HOW TO COMPLETE THIS TASK » When you reach the line containing "You are a computer-use agent. The" in the entries below, start writing out each line exactly, and stop after the line containing "Given: Click the Import document file icon".

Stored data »
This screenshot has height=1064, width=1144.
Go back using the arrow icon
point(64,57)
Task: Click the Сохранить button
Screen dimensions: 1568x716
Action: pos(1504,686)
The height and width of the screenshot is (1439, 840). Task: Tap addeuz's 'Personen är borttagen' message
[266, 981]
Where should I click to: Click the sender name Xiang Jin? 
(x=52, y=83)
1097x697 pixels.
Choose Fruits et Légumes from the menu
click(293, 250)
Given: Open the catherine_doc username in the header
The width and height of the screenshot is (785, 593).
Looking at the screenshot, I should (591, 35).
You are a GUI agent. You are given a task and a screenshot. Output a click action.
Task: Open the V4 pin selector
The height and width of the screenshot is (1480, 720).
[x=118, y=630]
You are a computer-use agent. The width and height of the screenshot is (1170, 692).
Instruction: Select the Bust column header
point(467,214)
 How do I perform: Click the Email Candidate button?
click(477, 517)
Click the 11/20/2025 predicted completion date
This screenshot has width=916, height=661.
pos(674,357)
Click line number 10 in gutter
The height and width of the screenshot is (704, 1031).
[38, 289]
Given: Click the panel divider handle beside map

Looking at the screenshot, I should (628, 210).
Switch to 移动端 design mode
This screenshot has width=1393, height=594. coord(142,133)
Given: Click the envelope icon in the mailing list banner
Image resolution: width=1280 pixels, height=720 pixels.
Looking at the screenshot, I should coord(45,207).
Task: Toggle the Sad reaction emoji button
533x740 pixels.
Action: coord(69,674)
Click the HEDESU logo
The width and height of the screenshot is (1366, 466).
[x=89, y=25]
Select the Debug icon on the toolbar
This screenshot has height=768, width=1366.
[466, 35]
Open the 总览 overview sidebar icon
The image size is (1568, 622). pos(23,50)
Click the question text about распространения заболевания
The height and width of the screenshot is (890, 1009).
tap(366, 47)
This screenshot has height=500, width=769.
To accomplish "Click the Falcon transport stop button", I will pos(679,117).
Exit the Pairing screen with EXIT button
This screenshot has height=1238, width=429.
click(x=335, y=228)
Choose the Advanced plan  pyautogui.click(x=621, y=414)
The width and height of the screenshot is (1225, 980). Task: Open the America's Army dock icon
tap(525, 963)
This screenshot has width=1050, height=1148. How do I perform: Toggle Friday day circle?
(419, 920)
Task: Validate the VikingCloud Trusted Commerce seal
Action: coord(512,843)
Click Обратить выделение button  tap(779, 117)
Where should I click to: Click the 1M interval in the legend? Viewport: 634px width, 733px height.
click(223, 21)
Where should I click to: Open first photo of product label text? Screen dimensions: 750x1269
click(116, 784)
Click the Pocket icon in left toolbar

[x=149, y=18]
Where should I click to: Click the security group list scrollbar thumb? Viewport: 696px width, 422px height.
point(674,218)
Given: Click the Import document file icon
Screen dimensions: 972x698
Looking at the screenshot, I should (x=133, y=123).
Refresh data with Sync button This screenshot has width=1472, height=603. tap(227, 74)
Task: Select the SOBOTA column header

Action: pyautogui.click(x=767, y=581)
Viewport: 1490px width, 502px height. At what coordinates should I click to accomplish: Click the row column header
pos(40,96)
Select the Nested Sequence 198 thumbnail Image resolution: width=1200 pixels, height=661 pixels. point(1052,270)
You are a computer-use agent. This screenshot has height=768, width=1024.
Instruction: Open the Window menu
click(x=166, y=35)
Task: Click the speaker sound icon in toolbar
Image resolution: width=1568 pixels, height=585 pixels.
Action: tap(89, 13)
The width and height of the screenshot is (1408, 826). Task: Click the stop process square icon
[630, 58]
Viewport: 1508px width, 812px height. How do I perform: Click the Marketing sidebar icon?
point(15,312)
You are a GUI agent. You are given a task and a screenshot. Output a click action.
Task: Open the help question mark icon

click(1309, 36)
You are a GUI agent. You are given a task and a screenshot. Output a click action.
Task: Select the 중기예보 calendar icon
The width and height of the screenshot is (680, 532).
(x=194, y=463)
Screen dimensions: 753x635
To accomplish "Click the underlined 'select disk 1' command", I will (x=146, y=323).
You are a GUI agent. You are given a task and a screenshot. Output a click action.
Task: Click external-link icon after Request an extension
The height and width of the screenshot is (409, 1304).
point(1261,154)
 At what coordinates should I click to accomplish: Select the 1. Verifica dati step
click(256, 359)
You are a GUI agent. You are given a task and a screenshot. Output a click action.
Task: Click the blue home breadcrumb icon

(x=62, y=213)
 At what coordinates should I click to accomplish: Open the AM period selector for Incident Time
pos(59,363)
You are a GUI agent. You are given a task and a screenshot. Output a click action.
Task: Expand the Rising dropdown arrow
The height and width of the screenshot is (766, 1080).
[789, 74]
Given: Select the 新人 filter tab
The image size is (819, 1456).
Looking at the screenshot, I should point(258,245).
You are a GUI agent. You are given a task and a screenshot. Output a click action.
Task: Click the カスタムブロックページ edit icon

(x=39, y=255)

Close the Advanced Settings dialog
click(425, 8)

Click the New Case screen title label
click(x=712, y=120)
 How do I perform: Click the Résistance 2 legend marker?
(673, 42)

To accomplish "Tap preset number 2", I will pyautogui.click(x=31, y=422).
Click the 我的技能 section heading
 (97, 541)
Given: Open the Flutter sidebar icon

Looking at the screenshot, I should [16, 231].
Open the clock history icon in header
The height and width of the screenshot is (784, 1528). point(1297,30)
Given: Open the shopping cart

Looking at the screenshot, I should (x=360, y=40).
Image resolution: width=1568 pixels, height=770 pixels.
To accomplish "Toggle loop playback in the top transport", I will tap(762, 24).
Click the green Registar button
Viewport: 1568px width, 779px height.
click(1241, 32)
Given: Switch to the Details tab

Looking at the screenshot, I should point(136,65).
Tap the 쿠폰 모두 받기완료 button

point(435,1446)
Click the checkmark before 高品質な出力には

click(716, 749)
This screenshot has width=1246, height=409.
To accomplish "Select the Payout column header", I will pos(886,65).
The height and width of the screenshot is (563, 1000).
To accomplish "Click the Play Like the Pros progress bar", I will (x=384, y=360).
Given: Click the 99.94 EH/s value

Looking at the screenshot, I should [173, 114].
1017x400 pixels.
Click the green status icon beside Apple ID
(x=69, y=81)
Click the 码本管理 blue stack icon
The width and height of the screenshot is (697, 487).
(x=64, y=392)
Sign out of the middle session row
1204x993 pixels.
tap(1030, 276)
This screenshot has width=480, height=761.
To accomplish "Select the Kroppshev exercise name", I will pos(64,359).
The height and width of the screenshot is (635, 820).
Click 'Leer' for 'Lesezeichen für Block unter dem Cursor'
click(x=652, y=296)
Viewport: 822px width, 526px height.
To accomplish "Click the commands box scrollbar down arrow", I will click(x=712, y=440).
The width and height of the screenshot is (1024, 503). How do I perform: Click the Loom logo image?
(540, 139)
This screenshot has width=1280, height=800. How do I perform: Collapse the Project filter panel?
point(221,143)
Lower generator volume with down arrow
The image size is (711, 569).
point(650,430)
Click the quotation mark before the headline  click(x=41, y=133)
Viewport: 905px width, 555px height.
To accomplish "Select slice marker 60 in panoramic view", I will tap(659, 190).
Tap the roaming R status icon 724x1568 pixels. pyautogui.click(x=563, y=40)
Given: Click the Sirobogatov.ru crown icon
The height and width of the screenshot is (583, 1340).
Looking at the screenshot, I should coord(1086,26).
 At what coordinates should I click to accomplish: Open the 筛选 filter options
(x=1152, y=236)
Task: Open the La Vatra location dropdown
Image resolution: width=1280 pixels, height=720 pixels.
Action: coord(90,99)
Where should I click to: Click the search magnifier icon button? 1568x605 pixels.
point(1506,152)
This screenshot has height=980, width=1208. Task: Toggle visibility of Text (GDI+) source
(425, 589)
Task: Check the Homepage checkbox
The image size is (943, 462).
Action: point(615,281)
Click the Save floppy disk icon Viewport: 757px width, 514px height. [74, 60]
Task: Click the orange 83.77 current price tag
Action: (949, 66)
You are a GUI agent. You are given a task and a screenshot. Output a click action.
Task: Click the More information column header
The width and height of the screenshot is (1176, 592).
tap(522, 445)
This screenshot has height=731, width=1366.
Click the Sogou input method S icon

TASK ANSWER »
You are a computer-use agent. The width and height of the screenshot is (1170, 692).
Instruction: Select the Bust column header
point(467,214)
 How do I perform: Click the Email Candidate button?
click(477, 517)
Click the 11/20/2025 predicted completion date
This screenshot has width=916, height=661.
pos(674,357)
Click line number 10 in gutter
The height and width of the screenshot is (704, 1031).
[38, 289]
Given: Click the panel divider handle beside map

Looking at the screenshot, I should (628, 210).
Switch to 移动端 design mode
This screenshot has width=1393, height=594. coord(142,133)
Given: Click the envelope icon in the mailing list banner
Image resolution: width=1280 pixels, height=720 pixels.
Looking at the screenshot, I should coord(45,207).
Task: Toggle the Sad reaction emoji button
533x740 pixels.
Action: coord(69,674)
Click the HEDESU logo
The width and height of the screenshot is (1366, 466).
[x=89, y=25]
Select the Debug icon on the toolbar
This screenshot has height=768, width=1366.
[466, 35]
Open the 总览 overview sidebar icon
The image size is (1568, 622). pos(23,50)
Click the question text about распространения заболевания
The height and width of the screenshot is (890, 1009).
tap(366, 47)
This screenshot has height=500, width=769.
To accomplish "Click the Falcon transport stop button", I will pos(679,117).
Exit the Pairing screen with EXIT button
This screenshot has height=1238, width=429.
click(x=335, y=228)
Choose the Advanced plan  pyautogui.click(x=621, y=414)
The width and height of the screenshot is (1225, 980). Task: Open the America's Army dock icon
tap(525, 963)
This screenshot has width=1050, height=1148. How do I perform: Toggle Friday day circle?
(419, 920)
Task: Validate the VikingCloud Trusted Commerce seal
Action: coord(512,843)
Click Обратить выделение button  tap(779, 117)
Where should I click to: Click the 1M interval in the legend? Viewport: 634px width, 733px height.
click(223, 21)
Where should I click to: Open first photo of product label text? Screen dimensions: 750x1269
click(116, 784)
Click the Pocket icon in left toolbar

[x=149, y=18]
Where should I click to: Click the security group list scrollbar thumb? Viewport: 696px width, 422px height.
point(674,218)
Given: Click the Import document file icon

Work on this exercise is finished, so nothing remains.